• **OBJECTIVE**
Rewrite the lines from the line with "Courses in Canberra/ACT (124, 1757)" to the line with "Courses in Hobart/TAS (115, 1873)", putting "Colleges" wherever "Universities" appears and leaving everything else as it is.

• **EXTRACTED MATERIAL**
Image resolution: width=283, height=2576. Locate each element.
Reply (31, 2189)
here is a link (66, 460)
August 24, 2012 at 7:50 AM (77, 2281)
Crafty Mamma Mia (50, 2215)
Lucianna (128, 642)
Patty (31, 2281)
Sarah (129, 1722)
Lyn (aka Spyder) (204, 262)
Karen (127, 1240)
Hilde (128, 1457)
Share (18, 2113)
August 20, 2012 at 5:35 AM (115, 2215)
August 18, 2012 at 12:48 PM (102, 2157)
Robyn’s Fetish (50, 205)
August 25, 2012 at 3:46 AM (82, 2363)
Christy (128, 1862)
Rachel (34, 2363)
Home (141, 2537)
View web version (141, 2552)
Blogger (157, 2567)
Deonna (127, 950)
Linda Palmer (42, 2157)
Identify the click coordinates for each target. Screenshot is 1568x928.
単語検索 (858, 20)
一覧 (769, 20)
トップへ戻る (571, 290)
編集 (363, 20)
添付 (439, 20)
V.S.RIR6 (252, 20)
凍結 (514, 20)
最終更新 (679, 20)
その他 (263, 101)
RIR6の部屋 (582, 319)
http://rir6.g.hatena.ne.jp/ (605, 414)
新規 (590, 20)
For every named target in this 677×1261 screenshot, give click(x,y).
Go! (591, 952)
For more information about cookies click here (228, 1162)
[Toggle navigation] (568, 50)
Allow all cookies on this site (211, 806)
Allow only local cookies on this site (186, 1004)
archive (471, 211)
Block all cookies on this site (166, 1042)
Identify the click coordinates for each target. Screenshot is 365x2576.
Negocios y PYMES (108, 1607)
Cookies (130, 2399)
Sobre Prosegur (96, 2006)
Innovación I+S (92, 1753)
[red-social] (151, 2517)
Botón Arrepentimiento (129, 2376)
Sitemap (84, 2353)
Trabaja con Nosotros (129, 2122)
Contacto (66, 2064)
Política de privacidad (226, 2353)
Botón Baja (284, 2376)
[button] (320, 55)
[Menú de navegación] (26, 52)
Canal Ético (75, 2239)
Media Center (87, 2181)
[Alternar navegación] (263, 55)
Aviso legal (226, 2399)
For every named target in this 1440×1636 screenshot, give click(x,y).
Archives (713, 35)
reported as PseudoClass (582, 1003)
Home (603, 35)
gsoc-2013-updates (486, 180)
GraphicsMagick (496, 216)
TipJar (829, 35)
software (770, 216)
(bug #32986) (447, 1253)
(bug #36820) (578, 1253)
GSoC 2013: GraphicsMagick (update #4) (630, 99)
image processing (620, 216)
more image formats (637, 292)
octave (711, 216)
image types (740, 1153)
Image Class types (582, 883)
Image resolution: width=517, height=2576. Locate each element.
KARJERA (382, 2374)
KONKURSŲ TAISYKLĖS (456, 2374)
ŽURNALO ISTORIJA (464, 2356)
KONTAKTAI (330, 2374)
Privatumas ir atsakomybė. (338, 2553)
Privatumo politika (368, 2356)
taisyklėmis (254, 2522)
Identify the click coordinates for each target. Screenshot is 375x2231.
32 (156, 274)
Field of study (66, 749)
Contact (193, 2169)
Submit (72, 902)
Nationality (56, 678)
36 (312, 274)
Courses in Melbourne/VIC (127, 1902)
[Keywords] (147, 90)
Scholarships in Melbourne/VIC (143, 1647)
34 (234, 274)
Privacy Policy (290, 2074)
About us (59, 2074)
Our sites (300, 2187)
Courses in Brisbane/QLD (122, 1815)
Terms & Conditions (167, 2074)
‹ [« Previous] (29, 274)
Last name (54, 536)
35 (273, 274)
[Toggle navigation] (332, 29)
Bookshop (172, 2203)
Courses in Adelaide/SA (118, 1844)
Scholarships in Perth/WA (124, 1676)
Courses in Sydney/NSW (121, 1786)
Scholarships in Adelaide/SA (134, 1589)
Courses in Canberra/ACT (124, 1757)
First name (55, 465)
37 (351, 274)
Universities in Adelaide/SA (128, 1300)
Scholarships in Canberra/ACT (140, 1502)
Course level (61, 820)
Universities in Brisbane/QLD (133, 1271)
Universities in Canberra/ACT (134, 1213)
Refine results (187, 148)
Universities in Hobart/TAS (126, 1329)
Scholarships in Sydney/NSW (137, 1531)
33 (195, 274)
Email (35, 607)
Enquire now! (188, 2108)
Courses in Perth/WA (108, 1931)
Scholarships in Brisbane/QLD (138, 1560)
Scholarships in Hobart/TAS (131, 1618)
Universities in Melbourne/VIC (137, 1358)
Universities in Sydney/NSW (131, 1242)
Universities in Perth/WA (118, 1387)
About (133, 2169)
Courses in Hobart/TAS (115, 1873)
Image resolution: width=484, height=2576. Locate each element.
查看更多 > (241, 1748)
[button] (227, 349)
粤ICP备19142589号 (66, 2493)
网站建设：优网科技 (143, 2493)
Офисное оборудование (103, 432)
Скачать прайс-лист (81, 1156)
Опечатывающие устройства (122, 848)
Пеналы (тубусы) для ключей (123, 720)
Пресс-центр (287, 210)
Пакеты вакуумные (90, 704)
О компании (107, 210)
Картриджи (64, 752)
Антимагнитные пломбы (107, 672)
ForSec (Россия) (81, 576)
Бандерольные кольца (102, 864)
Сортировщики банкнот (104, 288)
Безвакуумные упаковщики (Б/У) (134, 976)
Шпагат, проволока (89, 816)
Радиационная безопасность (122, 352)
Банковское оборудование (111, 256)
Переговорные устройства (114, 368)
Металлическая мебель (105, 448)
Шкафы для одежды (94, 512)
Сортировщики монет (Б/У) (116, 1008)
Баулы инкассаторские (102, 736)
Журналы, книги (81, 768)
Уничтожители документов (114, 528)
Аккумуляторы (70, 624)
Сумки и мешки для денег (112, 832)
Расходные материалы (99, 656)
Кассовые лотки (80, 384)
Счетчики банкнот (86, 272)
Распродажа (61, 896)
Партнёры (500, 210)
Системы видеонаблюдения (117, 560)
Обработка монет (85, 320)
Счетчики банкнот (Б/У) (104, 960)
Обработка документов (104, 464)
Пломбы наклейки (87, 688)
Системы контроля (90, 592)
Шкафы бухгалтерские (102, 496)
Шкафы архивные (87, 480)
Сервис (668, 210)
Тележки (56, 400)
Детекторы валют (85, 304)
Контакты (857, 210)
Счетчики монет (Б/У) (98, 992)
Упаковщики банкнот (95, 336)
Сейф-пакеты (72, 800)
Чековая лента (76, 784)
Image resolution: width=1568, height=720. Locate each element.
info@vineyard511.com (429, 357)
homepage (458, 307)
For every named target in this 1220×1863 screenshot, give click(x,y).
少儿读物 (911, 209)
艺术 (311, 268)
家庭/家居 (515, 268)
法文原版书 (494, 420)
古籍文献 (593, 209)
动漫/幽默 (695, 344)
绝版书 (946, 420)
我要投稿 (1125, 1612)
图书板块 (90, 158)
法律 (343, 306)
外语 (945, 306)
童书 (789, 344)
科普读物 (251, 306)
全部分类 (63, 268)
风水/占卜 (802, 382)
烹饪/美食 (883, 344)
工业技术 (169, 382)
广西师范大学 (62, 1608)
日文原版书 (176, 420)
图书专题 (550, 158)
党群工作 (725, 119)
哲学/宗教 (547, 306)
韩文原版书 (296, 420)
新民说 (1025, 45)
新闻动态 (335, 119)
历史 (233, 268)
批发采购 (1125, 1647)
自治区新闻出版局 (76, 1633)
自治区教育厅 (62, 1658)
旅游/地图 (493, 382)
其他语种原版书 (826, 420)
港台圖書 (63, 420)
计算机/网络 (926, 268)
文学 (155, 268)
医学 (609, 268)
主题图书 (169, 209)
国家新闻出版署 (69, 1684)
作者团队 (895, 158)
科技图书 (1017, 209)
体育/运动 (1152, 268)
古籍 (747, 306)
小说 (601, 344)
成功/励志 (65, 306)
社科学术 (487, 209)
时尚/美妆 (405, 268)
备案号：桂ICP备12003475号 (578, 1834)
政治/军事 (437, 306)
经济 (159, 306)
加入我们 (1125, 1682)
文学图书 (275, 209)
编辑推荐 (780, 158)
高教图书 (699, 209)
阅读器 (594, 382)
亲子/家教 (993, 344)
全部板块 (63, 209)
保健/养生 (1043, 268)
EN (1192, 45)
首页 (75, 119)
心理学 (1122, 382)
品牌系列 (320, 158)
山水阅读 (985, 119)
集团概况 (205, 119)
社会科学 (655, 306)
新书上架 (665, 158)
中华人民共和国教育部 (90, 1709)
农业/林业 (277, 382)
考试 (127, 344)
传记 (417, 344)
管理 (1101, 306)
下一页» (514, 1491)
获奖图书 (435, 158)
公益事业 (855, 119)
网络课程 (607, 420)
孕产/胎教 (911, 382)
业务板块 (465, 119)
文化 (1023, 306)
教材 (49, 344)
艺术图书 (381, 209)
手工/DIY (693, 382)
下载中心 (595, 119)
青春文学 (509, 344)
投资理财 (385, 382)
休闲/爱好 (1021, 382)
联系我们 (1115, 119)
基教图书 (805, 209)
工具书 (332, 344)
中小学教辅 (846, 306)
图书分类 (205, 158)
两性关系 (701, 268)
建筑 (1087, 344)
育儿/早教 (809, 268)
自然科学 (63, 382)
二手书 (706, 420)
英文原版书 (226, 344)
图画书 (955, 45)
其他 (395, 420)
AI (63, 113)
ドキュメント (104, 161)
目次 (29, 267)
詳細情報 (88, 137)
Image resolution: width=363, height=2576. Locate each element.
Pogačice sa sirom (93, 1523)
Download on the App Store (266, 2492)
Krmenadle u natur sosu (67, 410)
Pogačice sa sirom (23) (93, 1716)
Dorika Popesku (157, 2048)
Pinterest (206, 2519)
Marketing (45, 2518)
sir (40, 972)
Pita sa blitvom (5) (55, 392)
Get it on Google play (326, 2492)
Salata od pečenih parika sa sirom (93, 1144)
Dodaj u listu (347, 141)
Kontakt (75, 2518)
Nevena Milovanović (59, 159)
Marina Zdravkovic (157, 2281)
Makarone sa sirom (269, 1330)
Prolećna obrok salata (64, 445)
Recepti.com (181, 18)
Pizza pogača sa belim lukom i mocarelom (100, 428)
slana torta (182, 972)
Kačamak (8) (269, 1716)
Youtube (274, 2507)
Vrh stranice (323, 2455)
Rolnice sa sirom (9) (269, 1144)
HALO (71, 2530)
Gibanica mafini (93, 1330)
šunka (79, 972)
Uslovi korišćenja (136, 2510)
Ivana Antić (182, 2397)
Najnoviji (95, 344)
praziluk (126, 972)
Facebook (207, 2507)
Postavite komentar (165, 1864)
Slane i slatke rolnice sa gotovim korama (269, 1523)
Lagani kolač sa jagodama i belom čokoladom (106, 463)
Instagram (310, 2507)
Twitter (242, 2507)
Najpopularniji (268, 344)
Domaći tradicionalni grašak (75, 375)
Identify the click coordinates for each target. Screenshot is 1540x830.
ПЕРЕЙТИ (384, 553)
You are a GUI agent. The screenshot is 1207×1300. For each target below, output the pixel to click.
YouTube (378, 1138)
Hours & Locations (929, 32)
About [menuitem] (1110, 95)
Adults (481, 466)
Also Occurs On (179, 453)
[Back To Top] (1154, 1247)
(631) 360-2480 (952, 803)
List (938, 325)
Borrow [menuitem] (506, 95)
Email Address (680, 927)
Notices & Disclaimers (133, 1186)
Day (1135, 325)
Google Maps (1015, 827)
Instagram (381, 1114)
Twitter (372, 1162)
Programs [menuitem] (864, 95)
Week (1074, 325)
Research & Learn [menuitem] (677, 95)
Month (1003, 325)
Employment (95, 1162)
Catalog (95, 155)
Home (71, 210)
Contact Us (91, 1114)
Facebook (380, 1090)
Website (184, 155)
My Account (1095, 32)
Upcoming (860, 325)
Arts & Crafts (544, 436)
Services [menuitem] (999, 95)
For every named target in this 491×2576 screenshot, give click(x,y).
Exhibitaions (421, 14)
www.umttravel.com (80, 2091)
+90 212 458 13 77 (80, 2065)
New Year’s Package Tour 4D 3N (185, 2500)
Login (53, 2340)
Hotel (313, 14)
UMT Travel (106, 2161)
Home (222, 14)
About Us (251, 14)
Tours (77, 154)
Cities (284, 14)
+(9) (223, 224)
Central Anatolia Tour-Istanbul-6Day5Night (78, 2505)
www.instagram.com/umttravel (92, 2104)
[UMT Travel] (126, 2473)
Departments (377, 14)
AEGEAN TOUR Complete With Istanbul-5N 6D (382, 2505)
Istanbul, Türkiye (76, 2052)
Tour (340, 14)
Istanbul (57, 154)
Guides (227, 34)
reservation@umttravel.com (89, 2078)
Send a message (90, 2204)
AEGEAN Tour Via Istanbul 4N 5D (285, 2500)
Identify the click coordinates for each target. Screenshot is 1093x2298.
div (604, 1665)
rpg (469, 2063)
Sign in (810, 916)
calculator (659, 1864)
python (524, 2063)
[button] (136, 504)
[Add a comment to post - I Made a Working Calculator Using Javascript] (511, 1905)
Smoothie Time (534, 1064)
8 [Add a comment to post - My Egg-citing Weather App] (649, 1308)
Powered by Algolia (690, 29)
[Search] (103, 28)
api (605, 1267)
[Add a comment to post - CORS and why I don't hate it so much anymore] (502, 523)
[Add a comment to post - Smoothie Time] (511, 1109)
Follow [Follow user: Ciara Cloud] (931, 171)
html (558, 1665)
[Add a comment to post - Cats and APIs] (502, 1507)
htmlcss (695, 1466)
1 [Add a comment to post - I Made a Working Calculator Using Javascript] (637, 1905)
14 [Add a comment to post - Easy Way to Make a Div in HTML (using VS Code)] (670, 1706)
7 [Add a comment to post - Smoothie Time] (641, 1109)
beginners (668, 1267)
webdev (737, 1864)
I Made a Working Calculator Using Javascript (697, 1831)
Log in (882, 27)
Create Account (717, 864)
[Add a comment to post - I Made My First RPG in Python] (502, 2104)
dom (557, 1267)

• **FULL RESPONSE**
Courses in Canberra/ACT (124, 1757)
First name (55, 465)
37 (351, 274)
Colleges in Adelaide/SA (128, 1300)
Scholarships in Canberra/ACT (140, 1502)
Course level (61, 820)
Colleges in Brisbane/QLD (133, 1271)
Colleges in Canberra/ACT (134, 1213)
Refine results (187, 148)
Colleges in Hobart/TAS (126, 1329)
Scholarships in Sydney/NSW (137, 1531)
33 (195, 274)
Email (35, 607)
Enquire now! (188, 2108)
Courses in Perth/WA (108, 1931)
Scholarships in Brisbane/QLD (138, 1560)
Scholarships in Hobart/TAS (131, 1618)
Colleges in Melbourne/VIC (137, 1358)
Colleges in Sydney/NSW (131, 1242)
Colleges in Perth/WA (118, 1387)
About (133, 2169)
Courses in Hobart/TAS (115, 1873)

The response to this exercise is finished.